The write-off slashes the team’s income tax burden and also can offset an owner’s personal tax liability from non-team income, according to Robert Raiola, director of the Sports and Entertainment Group at accounting firm PKF O’Connor Davies.

Representatives for the Broncos started interviewing sell-side bankers in November, and many NFL insiders think the Broncos could fetch $4 billion on the open market. That price would generate $240 million in depreciation annually for each of the next 15 years for the new owner or $3.6 billion overall, based on 90% of the purchase allocated to intangibles.

“The tax break is clearly an issue when people think about what they’re going to pay for a team, but it’s not the major factor of whether or not someone bids on these clubs,” said one veteran sports investment banker, who points to scarcity value, media content value and owning a non-correlated asset to the market as bigger business drivers. A new owner’s source of wealth could also impact the desirability of the tax break. Energy billionaires can get tax offsets through depletion allowances, while real estate investors use deprecation to cut taxable income. A tech billionaire, however, might find the amortization from a team purchase more desirable. The tax break is limited to the general partner in one of these transactions.

OBJECTIVE A: In the excerpt on the team tax write-off, please condense the paragraph beginning "Representatives for the Broncos" into a short list that keeps its main facts.

RECORDS FOR THE TASK:
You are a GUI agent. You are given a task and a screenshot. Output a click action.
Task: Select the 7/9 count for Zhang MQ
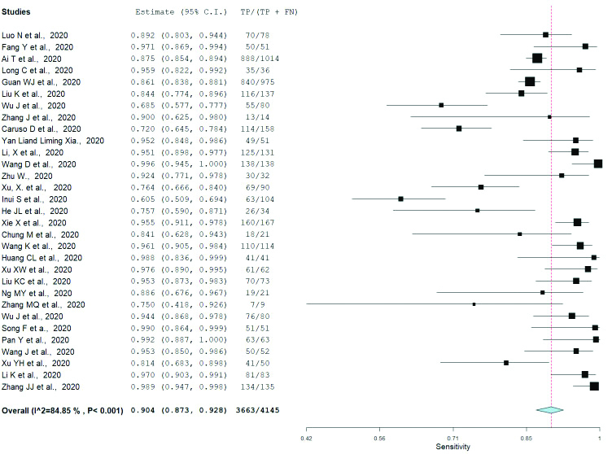(x=260, y=304)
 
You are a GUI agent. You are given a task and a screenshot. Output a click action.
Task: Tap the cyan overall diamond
(x=549, y=410)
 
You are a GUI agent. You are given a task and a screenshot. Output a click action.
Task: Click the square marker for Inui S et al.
(x=400, y=199)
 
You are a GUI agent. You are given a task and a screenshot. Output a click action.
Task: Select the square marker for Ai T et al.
(x=536, y=59)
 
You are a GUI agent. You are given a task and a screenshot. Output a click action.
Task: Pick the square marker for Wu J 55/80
(x=441, y=106)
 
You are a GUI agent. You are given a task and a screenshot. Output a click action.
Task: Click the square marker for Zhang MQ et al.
(x=474, y=304)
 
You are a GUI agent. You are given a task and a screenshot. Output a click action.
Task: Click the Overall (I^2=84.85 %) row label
(x=62, y=410)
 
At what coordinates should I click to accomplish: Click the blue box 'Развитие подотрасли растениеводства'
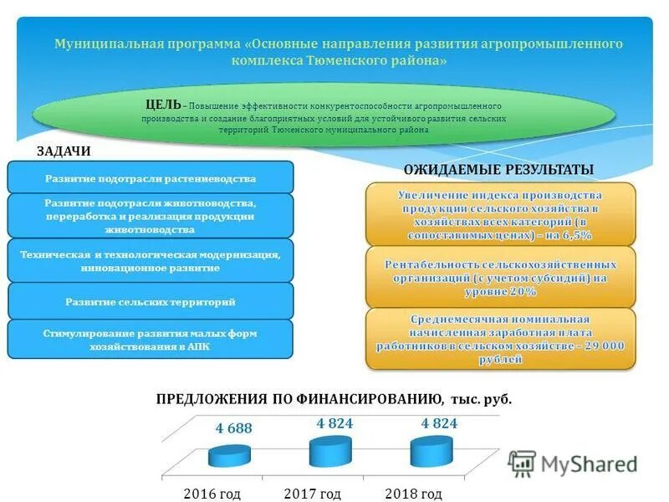click(x=151, y=178)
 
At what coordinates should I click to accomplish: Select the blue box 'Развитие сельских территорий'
click(x=151, y=301)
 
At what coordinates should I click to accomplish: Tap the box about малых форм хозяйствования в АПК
click(x=151, y=339)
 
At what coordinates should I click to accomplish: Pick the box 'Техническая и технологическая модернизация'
click(x=151, y=261)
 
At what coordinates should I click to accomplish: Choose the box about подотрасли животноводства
click(x=151, y=216)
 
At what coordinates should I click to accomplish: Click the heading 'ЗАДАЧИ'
click(x=64, y=151)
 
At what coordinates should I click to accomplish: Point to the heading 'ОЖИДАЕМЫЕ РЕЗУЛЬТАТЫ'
click(x=498, y=170)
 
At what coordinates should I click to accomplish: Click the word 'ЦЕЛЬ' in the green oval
click(x=162, y=105)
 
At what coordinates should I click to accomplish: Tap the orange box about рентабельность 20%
click(x=500, y=277)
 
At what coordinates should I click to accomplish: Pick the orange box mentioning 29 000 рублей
click(x=500, y=339)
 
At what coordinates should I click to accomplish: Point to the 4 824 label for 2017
click(x=334, y=424)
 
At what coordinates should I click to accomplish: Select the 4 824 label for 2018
click(x=439, y=424)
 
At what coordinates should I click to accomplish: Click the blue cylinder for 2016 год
click(x=230, y=455)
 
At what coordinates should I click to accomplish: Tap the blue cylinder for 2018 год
click(x=432, y=452)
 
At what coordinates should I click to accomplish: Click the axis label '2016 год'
click(x=212, y=494)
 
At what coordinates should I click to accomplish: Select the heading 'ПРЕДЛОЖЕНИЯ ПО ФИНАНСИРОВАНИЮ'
click(x=297, y=399)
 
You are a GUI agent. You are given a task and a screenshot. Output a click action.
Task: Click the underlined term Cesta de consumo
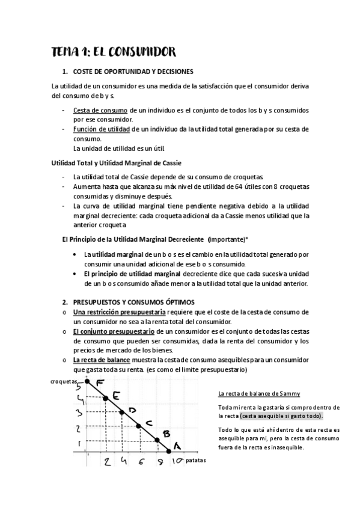click(100, 111)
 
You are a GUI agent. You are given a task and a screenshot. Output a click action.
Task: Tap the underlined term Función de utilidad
click(100, 129)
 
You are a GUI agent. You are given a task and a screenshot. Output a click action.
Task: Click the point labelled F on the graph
click(88, 381)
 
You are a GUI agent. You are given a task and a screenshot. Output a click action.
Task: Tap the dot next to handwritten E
click(106, 398)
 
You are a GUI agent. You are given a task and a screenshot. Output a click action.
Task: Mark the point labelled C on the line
click(139, 426)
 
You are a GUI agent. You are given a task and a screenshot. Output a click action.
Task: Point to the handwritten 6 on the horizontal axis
click(141, 462)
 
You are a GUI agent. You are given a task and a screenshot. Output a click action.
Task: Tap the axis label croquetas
click(64, 381)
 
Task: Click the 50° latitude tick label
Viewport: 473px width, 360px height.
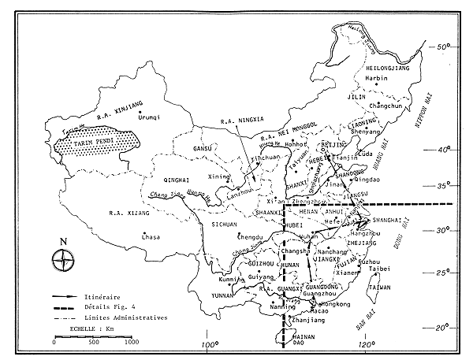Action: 446,47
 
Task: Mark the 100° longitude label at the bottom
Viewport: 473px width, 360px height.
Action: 209,345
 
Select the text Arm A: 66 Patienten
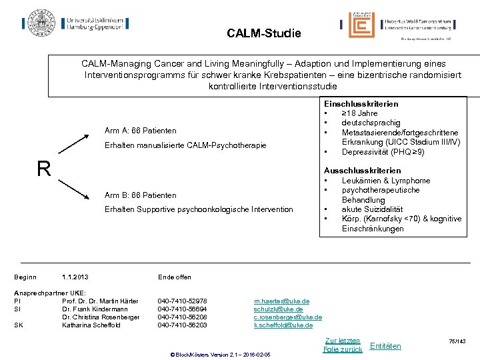coord(140,130)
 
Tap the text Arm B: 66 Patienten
coord(140,195)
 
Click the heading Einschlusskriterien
coord(361,104)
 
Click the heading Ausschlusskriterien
coord(361,171)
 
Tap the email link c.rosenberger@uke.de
coord(287,317)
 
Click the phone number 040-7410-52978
coord(182,301)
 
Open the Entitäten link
coord(385,345)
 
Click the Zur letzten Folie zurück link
coord(342,345)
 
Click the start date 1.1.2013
coord(75,277)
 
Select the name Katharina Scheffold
coord(91,325)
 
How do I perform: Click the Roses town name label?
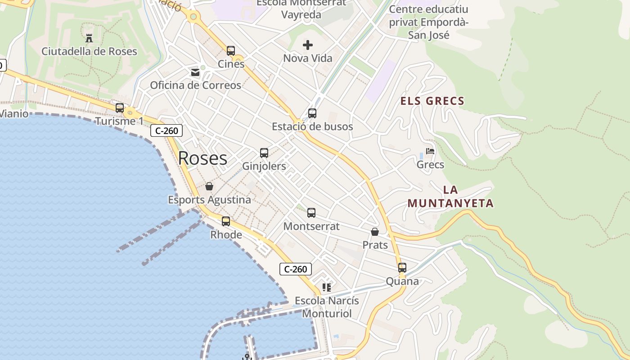(x=202, y=158)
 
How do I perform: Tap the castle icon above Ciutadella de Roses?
(x=89, y=38)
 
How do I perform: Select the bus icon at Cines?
(x=231, y=50)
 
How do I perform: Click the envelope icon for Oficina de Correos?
(x=195, y=72)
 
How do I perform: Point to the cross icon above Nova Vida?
(x=308, y=45)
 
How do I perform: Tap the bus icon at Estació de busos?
(x=312, y=113)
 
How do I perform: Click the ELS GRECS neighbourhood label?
(x=432, y=101)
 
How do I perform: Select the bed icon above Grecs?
(x=430, y=152)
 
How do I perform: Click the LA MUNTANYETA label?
(x=450, y=197)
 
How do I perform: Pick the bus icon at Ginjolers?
(x=264, y=153)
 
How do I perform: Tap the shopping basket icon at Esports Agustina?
(x=209, y=186)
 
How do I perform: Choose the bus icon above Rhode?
(x=226, y=221)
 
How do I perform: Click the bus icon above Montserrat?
(x=311, y=213)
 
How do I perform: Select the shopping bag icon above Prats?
(x=375, y=232)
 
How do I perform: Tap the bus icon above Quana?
(x=402, y=268)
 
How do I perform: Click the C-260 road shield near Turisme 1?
(x=166, y=131)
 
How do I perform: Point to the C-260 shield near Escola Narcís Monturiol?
(x=296, y=269)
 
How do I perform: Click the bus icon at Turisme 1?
(x=120, y=108)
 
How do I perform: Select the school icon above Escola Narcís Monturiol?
(x=327, y=287)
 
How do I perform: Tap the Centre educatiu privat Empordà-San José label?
(x=428, y=22)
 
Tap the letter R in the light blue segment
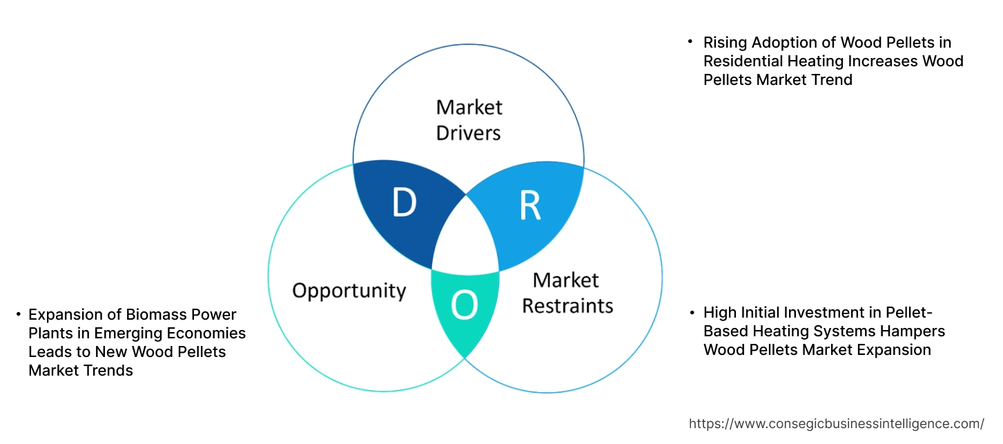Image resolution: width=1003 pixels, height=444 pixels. (529, 205)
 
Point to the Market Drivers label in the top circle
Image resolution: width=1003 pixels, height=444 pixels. (469, 119)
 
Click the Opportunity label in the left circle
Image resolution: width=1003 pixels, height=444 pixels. (349, 290)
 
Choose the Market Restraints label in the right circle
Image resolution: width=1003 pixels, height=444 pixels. (567, 292)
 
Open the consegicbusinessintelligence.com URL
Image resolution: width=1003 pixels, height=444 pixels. (836, 423)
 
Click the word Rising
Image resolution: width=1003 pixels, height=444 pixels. (724, 42)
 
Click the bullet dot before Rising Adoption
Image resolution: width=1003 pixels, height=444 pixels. (690, 42)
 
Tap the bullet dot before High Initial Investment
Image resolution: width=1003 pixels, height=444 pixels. (692, 313)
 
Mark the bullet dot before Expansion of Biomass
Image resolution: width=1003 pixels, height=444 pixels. (18, 315)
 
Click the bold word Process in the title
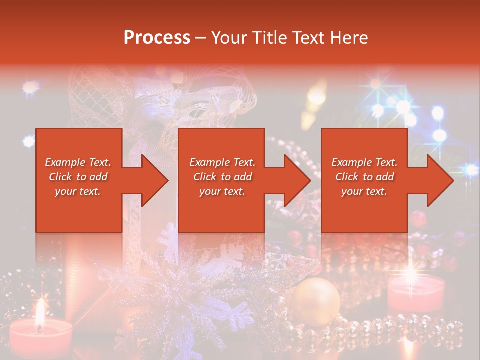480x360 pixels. [157, 38]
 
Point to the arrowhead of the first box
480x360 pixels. [154, 180]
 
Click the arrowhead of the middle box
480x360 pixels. [297, 180]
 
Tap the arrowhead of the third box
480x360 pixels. [440, 180]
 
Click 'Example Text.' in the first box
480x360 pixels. [78, 162]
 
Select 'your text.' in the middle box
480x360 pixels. [222, 192]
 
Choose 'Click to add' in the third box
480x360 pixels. [364, 177]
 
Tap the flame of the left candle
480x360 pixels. [40, 312]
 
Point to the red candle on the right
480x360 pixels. [416, 293]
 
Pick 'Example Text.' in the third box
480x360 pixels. [364, 162]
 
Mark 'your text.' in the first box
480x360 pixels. [78, 192]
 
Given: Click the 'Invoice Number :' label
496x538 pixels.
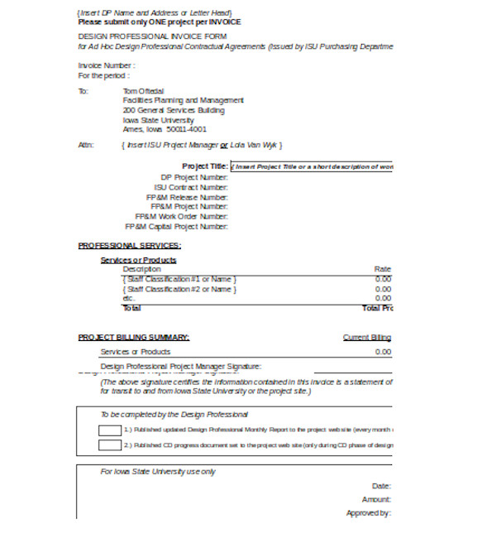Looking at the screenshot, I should point(107,65).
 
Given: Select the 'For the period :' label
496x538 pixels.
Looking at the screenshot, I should point(103,75).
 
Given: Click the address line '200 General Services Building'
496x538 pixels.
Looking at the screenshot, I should point(173,110).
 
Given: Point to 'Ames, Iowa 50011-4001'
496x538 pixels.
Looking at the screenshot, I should point(165,129).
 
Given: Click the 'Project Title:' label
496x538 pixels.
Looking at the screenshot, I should point(205,166).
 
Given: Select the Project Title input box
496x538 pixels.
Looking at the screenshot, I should point(312,166).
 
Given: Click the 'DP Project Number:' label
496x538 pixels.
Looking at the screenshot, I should point(194,177).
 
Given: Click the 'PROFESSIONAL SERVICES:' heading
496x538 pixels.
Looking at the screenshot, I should point(130,245).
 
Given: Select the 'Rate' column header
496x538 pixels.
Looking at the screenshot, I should point(382,269).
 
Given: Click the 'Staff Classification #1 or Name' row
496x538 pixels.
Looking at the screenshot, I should point(179,279).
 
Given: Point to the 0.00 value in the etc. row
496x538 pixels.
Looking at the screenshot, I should point(383,298).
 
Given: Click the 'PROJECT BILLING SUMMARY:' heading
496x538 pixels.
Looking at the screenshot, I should point(134,337).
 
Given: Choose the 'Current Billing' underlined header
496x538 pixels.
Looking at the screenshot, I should point(366,337).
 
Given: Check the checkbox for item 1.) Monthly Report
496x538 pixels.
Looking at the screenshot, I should point(109,430).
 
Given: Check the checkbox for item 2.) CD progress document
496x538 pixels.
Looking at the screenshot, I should point(109,445).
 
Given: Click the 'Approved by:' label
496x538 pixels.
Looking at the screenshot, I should point(368,513).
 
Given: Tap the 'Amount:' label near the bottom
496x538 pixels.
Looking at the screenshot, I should point(376,499).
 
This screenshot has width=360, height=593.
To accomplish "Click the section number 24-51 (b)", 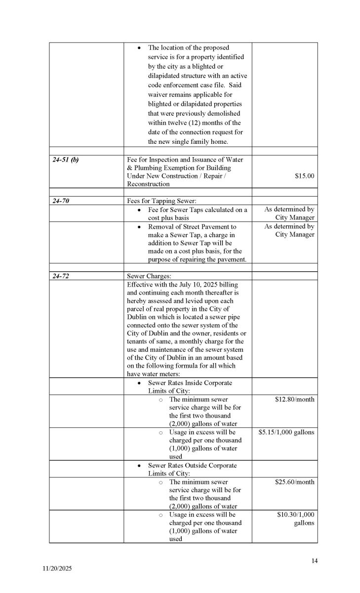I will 65,160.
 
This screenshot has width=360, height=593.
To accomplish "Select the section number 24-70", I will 61,201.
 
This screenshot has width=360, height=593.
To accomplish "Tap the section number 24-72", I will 61,276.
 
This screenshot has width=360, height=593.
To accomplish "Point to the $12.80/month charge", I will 294,399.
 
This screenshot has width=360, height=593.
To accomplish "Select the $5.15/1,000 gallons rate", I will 286,432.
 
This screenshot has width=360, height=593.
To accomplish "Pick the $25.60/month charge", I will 294,482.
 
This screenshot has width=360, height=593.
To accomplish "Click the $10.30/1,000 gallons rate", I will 295,519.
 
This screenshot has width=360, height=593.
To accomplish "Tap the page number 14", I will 315,560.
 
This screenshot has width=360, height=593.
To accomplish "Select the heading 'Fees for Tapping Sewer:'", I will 160,201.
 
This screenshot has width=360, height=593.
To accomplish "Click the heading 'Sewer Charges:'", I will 149,276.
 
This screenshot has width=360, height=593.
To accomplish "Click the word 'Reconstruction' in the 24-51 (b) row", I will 148,184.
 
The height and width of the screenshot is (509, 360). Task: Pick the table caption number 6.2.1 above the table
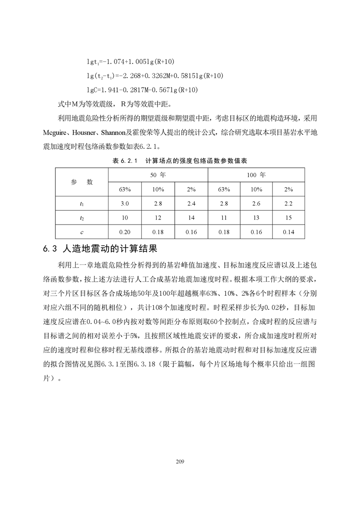point(131,161)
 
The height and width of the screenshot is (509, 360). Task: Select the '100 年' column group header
point(256,174)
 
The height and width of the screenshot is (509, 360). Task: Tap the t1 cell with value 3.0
point(125,204)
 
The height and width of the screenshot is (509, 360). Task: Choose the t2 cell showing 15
point(288,218)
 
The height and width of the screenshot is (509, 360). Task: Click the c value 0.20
point(125,232)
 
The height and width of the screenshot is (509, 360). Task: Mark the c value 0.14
point(288,232)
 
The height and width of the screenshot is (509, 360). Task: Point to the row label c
point(82,232)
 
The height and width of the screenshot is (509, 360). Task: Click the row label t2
point(82,218)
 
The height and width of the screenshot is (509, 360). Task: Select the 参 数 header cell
point(82,181)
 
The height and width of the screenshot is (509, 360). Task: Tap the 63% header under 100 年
point(224,189)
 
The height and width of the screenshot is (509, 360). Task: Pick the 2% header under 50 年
point(191,189)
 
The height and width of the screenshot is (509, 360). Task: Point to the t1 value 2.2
point(288,204)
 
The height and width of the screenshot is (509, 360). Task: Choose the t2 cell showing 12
point(158,218)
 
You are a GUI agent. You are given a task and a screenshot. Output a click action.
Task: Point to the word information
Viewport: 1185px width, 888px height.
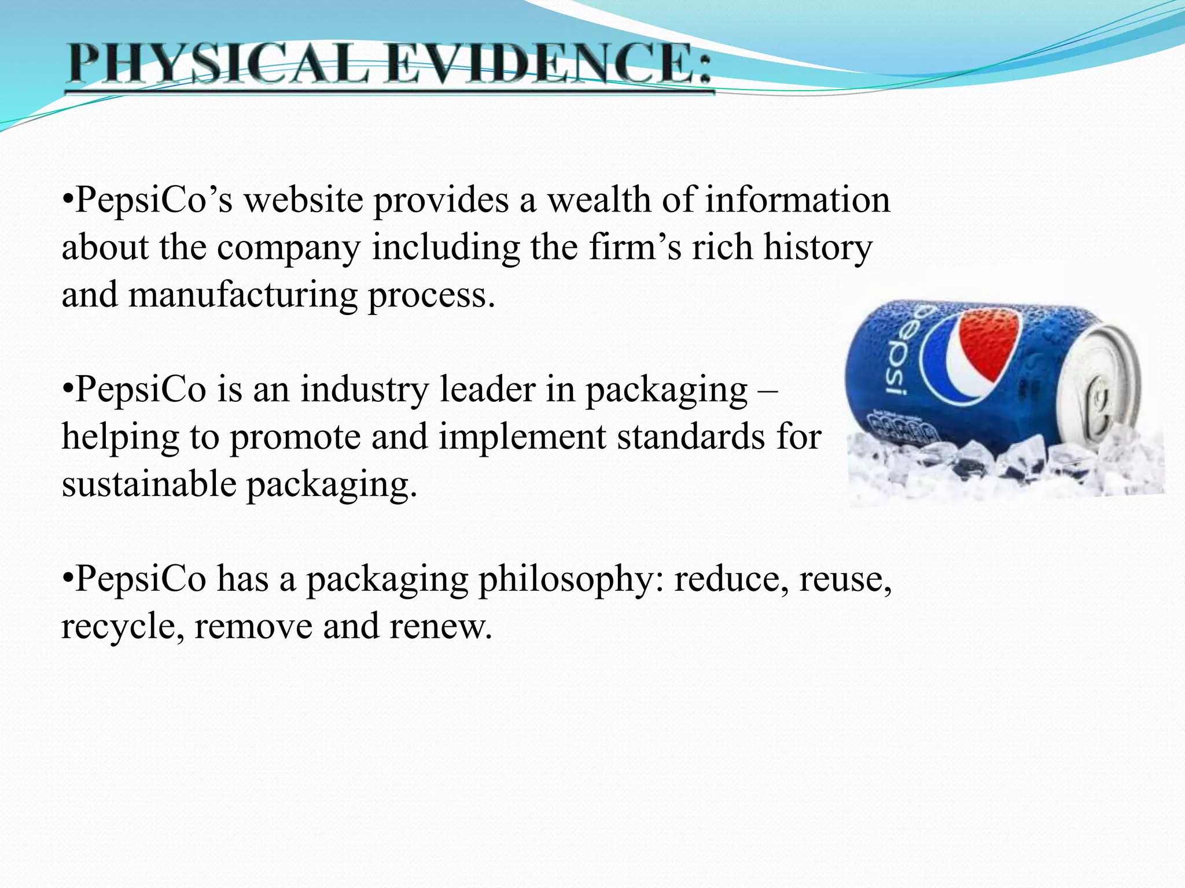point(797,201)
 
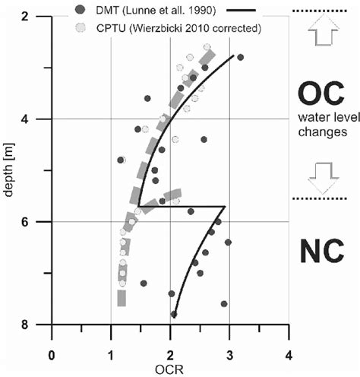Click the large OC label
click(322, 95)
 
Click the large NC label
click(322, 250)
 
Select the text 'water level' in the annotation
click(322, 119)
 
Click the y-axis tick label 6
click(36, 222)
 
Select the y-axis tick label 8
click(36, 325)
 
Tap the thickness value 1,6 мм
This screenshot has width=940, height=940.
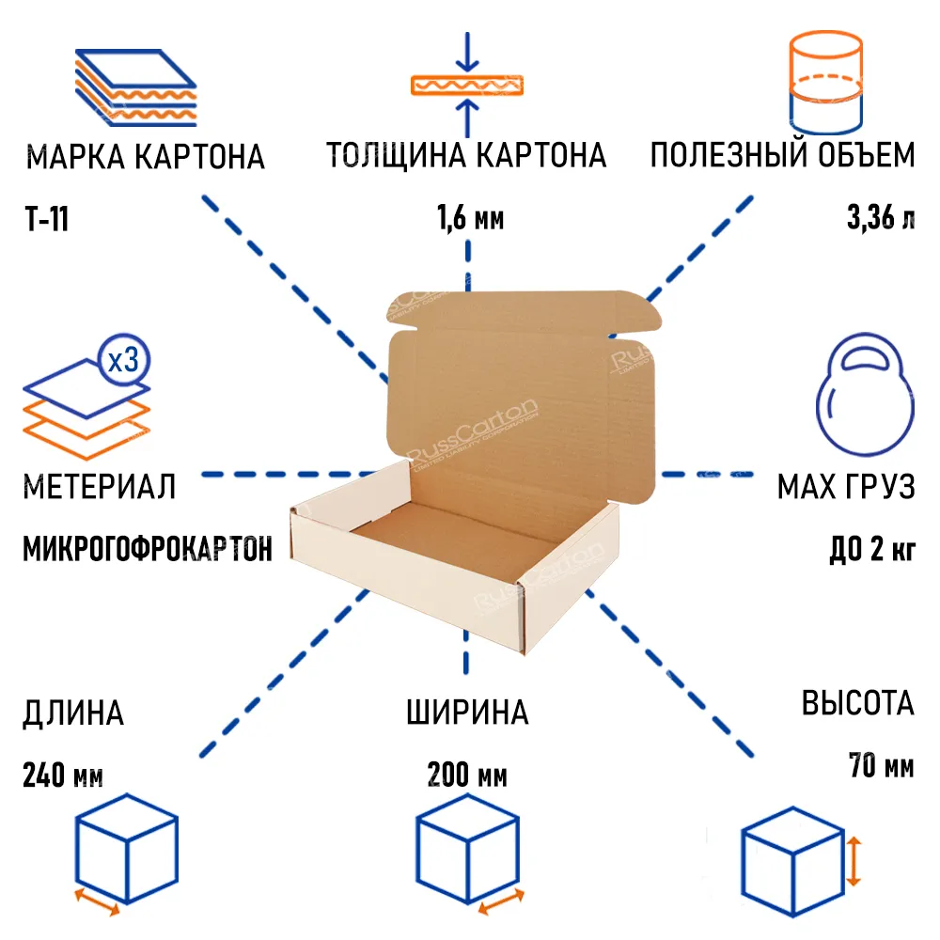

OBJECTIVE B: In the listing, update everything from the line containing "Click the large NC label" down to the end of the listing, replacing "label" with "caption" and keeping all else the same. Leave the pictures out.

TASK RESULT A:
- Broncos representatives began interviewing sell-side bankers in November.
- Many NFL insiders think the team could fetch $4 billion on the open market.
- At that price, with 90% of the purchase allocated to intangibles, a new owner would get $240 million in depreciation annually for each of the next 15 years, or $3.6 billion overall.

TASK RESULT B:
Click the large NC caption
click(322, 250)
 
Select the text 'water level' in the annotation
click(322, 119)
 
Click the y-axis tick caption 6
click(36, 222)
 
Select the y-axis tick caption 8
click(36, 325)
 
Tap the thickness value 1,6 мм
This screenshot has width=940, height=940.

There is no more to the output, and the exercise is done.